The Court of Appeal decision did not cite any case law, but was no doubt mindful of cases such as R v Sandercock, 1985 ABCA 218, which established a 3 year starting point for cases of major sexual assault, and R v Arcand, 2010 ABCA 363, the Court’s most recent decision on sentencing starting points in sexual assault cases (for a comment on these cases see Joshua Sealy-Harrington’s post Blurred Lines: The Need for Clear Criteria in the Sentencing of Sexual Assaults).
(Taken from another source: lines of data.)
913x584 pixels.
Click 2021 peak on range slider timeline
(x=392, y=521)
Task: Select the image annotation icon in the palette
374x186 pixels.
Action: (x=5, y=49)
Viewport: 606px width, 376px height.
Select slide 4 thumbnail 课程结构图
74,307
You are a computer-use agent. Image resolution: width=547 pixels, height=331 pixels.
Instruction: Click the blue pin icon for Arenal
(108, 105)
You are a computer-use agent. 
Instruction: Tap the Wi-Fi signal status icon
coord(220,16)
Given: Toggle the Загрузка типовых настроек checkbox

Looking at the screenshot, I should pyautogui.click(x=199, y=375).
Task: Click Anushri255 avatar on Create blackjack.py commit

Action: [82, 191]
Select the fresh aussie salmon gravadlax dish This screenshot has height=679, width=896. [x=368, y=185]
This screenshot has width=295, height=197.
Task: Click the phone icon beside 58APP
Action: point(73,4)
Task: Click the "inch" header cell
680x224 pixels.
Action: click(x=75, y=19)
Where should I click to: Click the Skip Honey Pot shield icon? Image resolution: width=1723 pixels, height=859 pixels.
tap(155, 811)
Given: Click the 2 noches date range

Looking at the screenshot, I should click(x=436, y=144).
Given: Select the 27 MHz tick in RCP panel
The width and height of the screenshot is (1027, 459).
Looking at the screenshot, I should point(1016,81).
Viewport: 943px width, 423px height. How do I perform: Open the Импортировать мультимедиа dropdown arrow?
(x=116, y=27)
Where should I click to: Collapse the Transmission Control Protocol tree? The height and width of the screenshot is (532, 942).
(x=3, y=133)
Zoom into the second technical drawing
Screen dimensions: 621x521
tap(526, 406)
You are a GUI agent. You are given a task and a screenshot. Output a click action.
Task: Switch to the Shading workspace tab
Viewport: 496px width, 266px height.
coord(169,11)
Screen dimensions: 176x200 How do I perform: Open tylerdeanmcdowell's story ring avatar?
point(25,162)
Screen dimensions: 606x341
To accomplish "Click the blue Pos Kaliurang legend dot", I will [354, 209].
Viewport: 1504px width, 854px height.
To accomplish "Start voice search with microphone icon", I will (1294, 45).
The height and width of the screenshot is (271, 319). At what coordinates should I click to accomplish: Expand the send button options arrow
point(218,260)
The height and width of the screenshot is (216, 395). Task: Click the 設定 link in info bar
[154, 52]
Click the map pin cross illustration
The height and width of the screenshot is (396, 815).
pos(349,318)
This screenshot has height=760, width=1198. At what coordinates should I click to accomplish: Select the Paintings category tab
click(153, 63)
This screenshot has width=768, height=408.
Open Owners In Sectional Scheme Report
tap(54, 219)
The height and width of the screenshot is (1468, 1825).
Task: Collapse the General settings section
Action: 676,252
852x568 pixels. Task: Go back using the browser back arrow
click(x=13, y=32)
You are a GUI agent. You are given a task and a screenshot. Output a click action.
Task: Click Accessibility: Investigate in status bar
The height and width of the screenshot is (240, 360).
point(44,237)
The Court could also have referred to past cases dealing with sentencing in the context of spousal sexual assault such as R v OFB, 2006 ABCA 207 at para 12, where Justice Sheila Greckol (sitting as an ad hoc member of the Court of Appeal) stated that “Sexual assault committed by a domestic partner or former domestic partner violates the victim’s emotional, psychological and physical autonomy in a way that may permanently harm her intimate and trust relationships; relationships that most view as integral to a fulfilled life.” Nor did the Court of Appeal reference section 718.2(a)(ii) of the Criminal Code, RSC 1985, c C-46, which provides that abuse of a spouse is an aggravating factor that shall be taken into consideration in sentencing an offender. The Court did note the presence of several mitigating factors, however, including the accused’s guilty plea, as well as the fact that this was “an isolated and out of character act by an individual without a record” (at para 2). It also indicated that at the time of sentencing, even defence counsel had submitted that a sentence of 1 to 2 years was appropriate in the circumstances.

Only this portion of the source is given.